## AIM OF THE EXERCISE
Starting at the line with "Task: Click the 'Soap Name' panel heading" and stopping at the final line, retype the data below exactly; do not carry over any pictures.

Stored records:

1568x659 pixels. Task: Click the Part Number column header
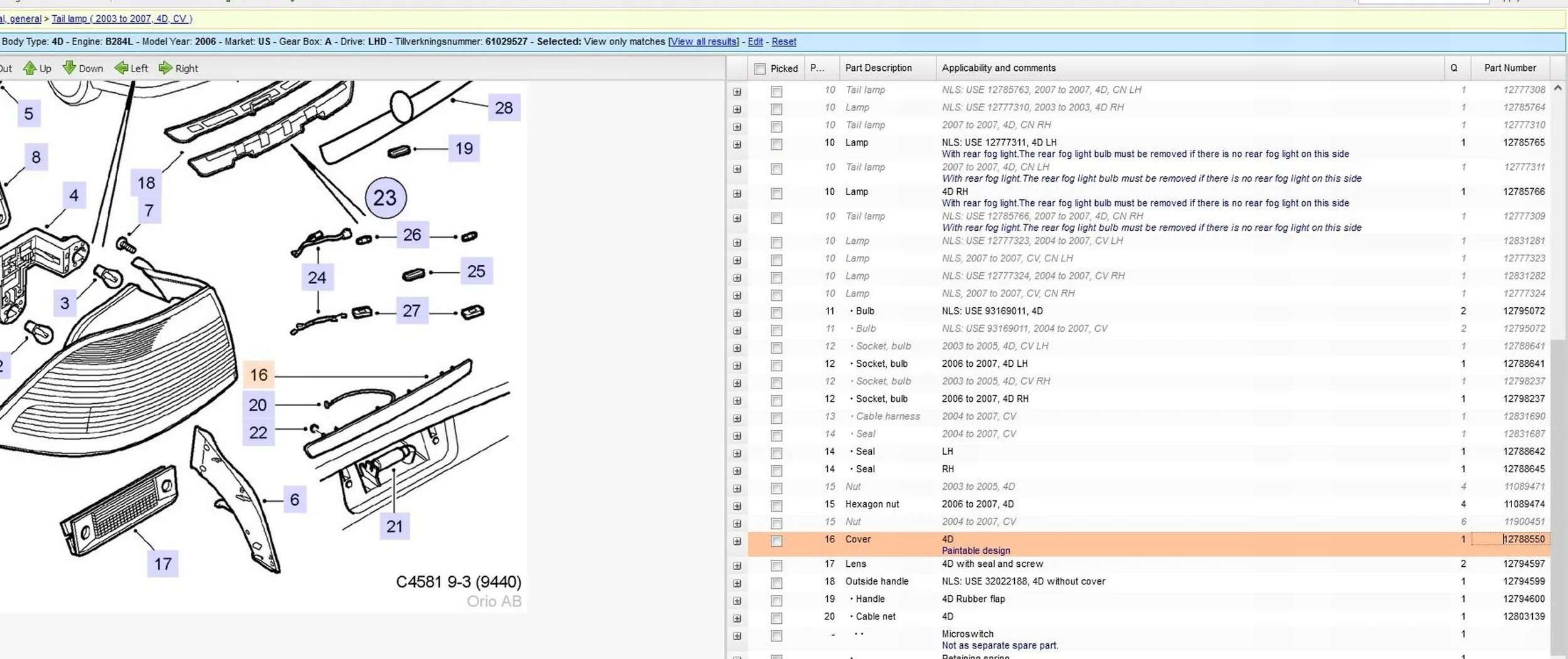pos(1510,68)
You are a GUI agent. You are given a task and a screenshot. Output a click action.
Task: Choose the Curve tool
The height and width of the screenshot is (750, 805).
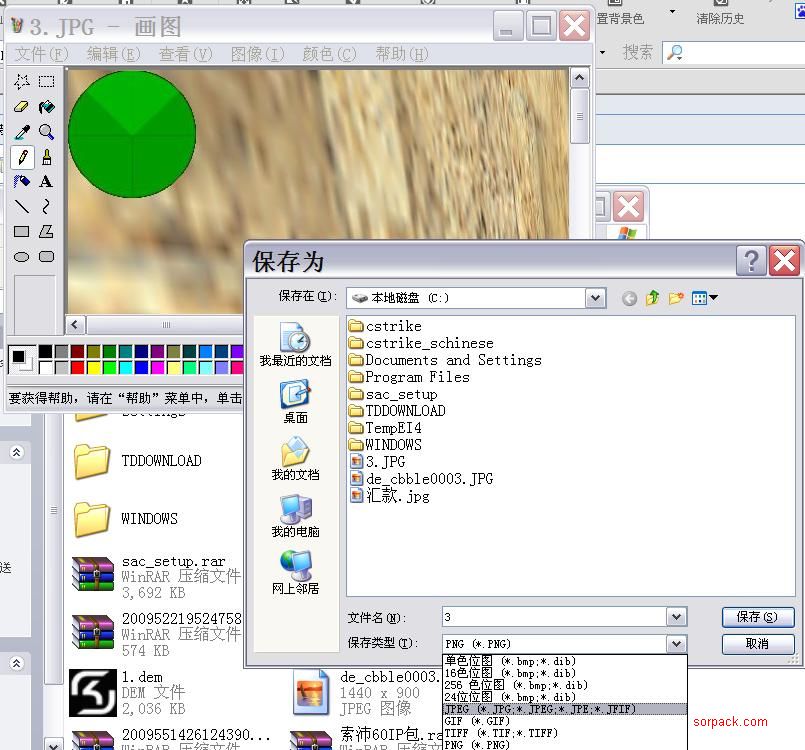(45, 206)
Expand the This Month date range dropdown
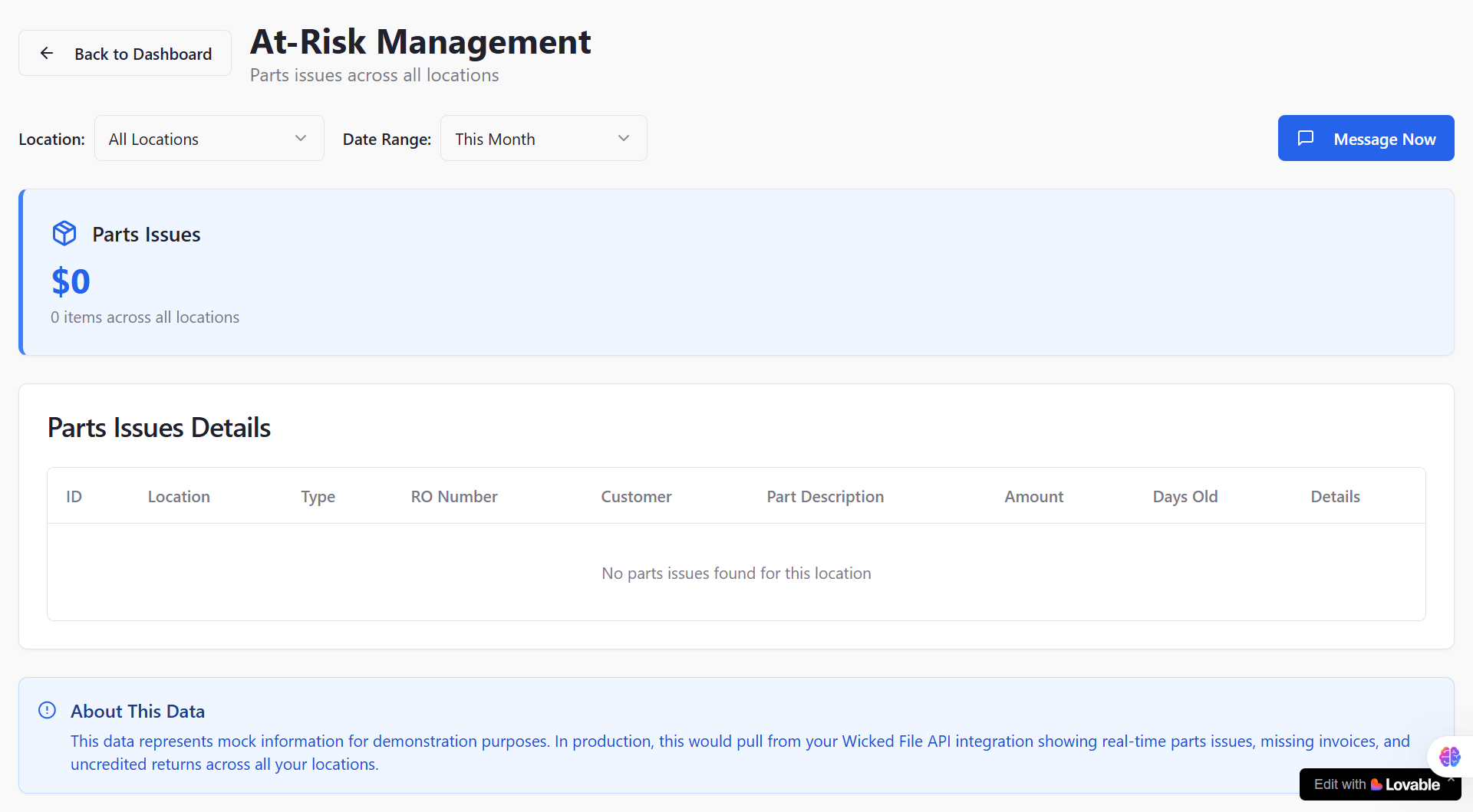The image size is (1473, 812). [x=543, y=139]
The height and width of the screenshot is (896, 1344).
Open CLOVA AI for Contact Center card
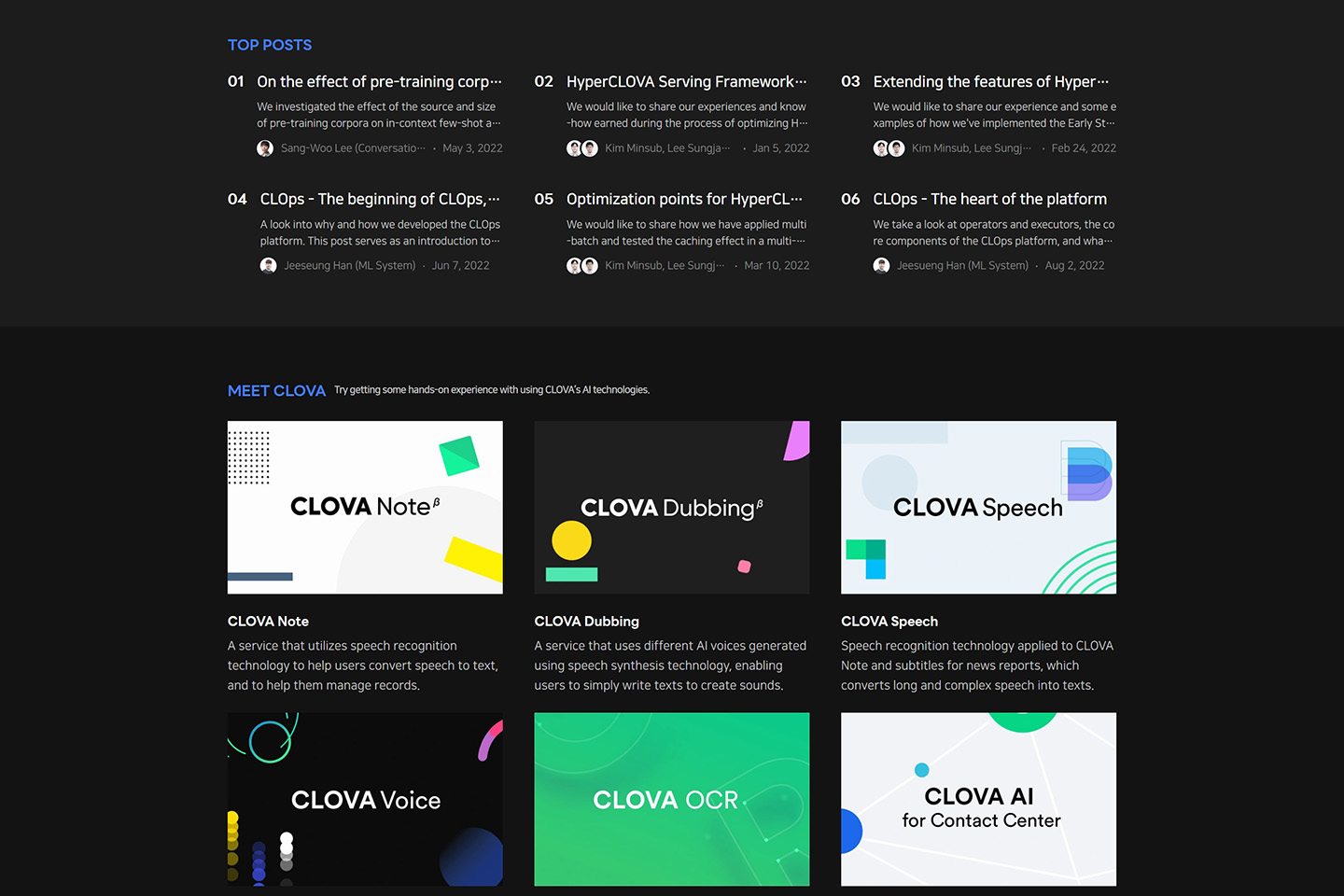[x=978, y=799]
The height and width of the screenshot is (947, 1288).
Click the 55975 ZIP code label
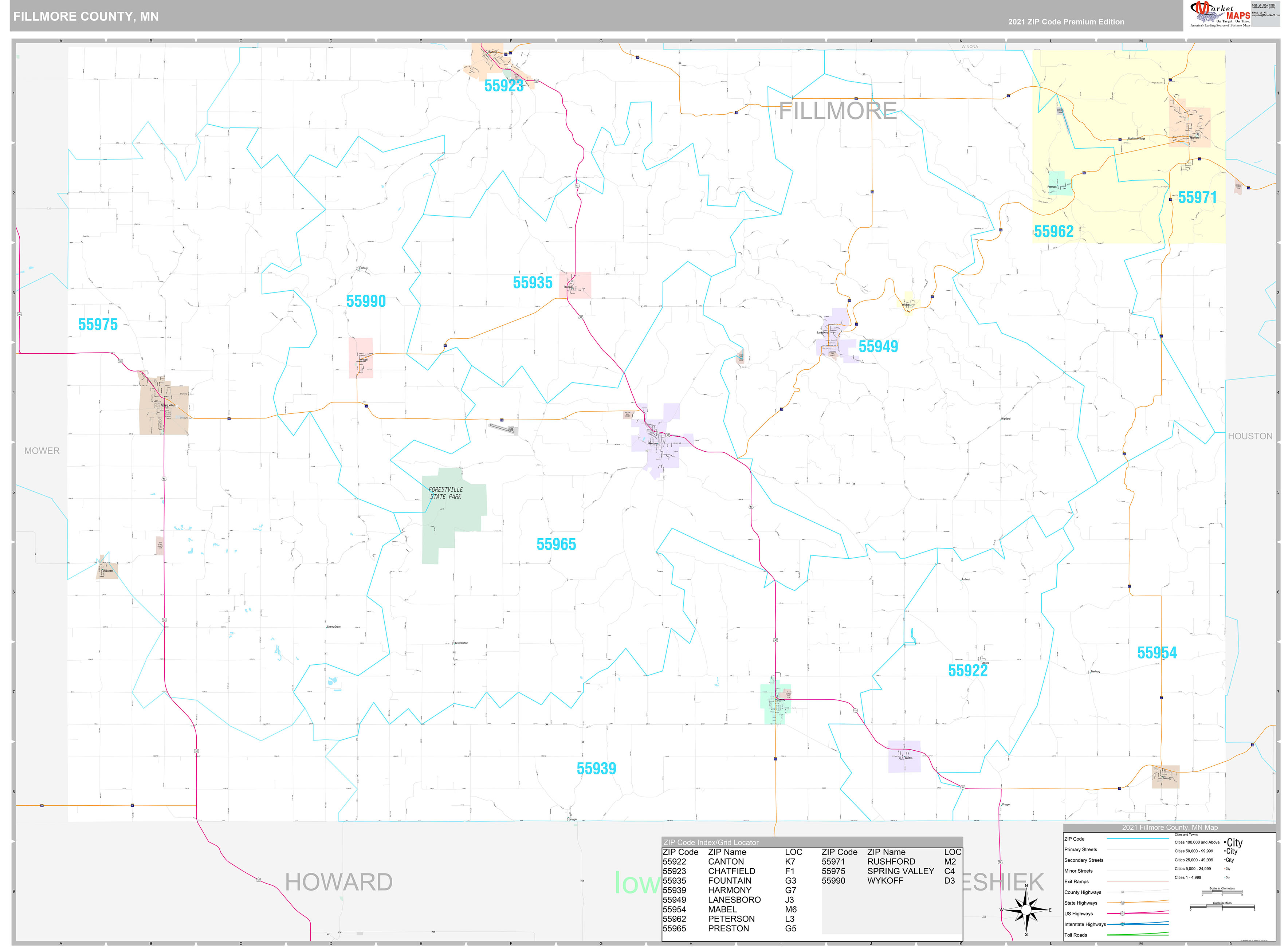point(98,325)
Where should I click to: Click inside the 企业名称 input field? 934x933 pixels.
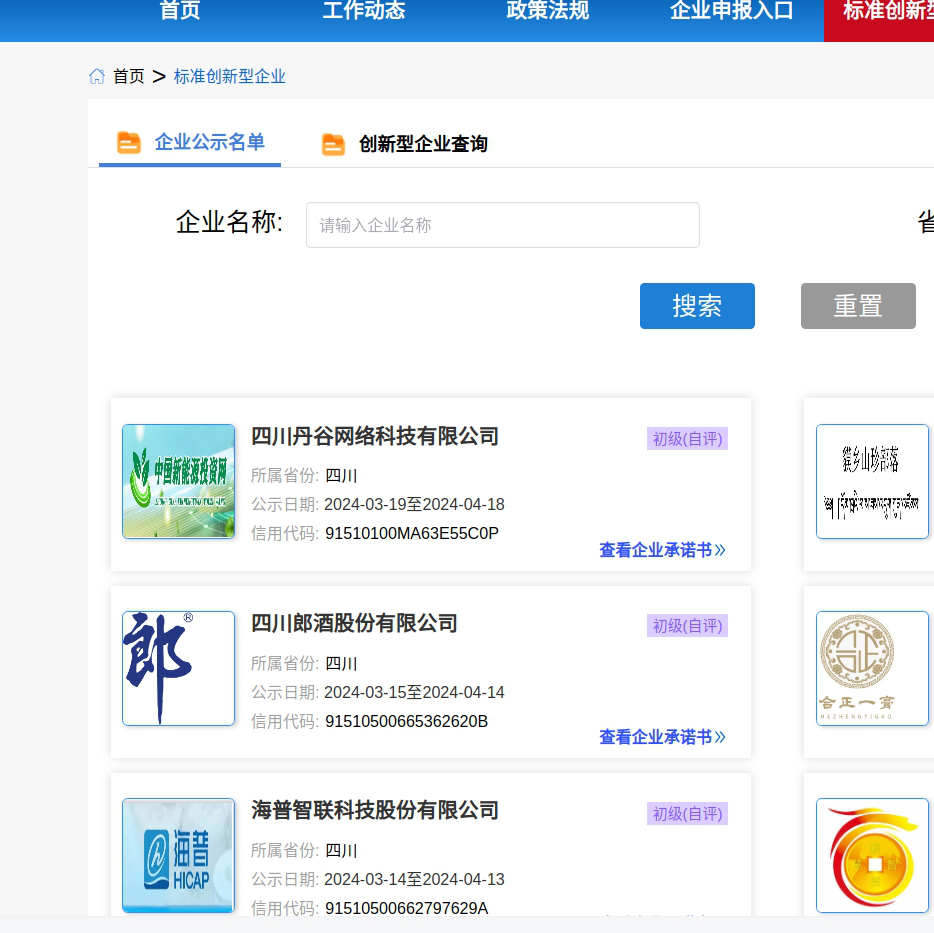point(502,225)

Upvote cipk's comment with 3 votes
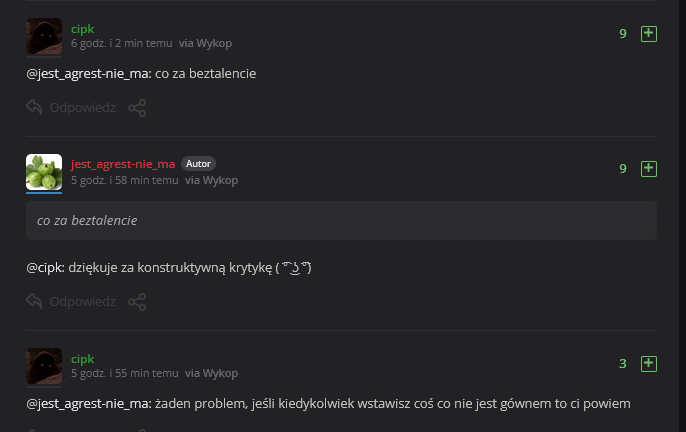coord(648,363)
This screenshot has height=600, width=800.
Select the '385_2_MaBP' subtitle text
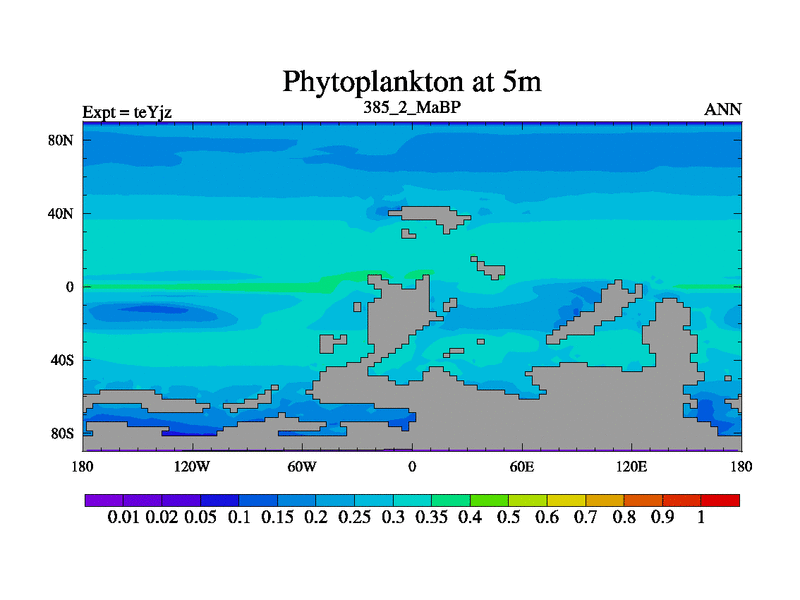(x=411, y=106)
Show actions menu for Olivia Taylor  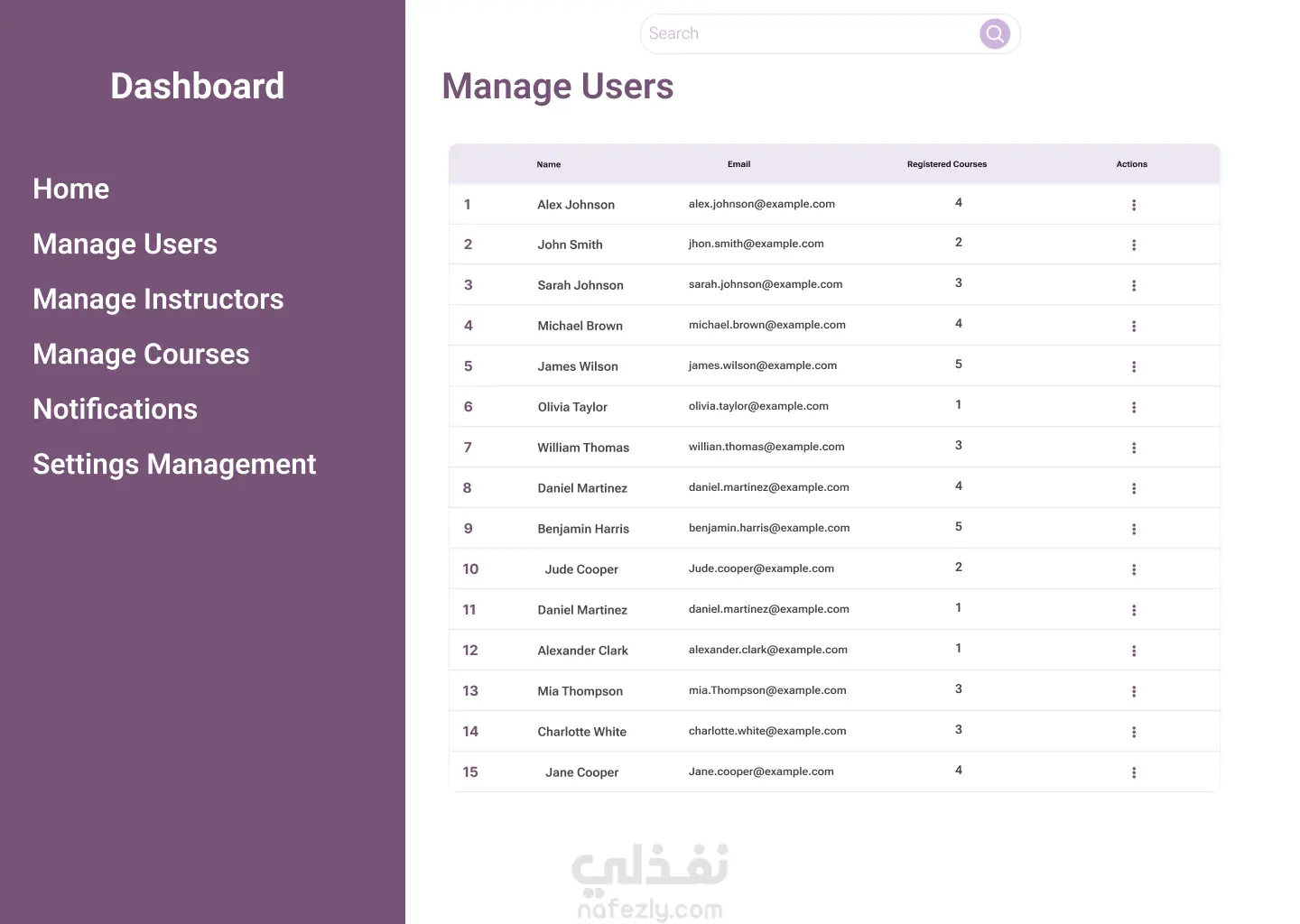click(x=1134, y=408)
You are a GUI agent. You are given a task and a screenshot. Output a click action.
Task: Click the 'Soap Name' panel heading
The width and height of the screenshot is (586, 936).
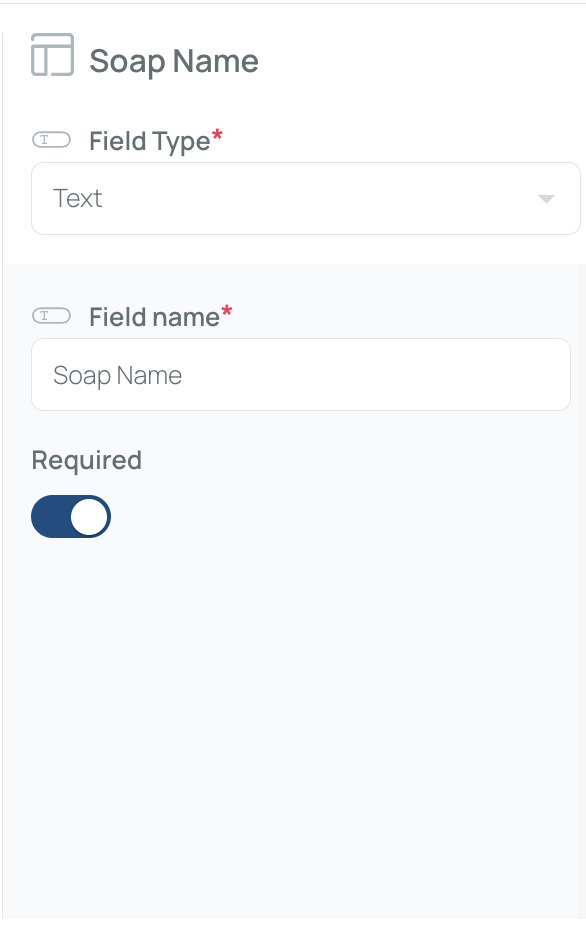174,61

## RESULT OF THIS EXERCISE
Task: Click the 'Soap Name' panel heading
The width and height of the screenshot is (586, 936).
174,61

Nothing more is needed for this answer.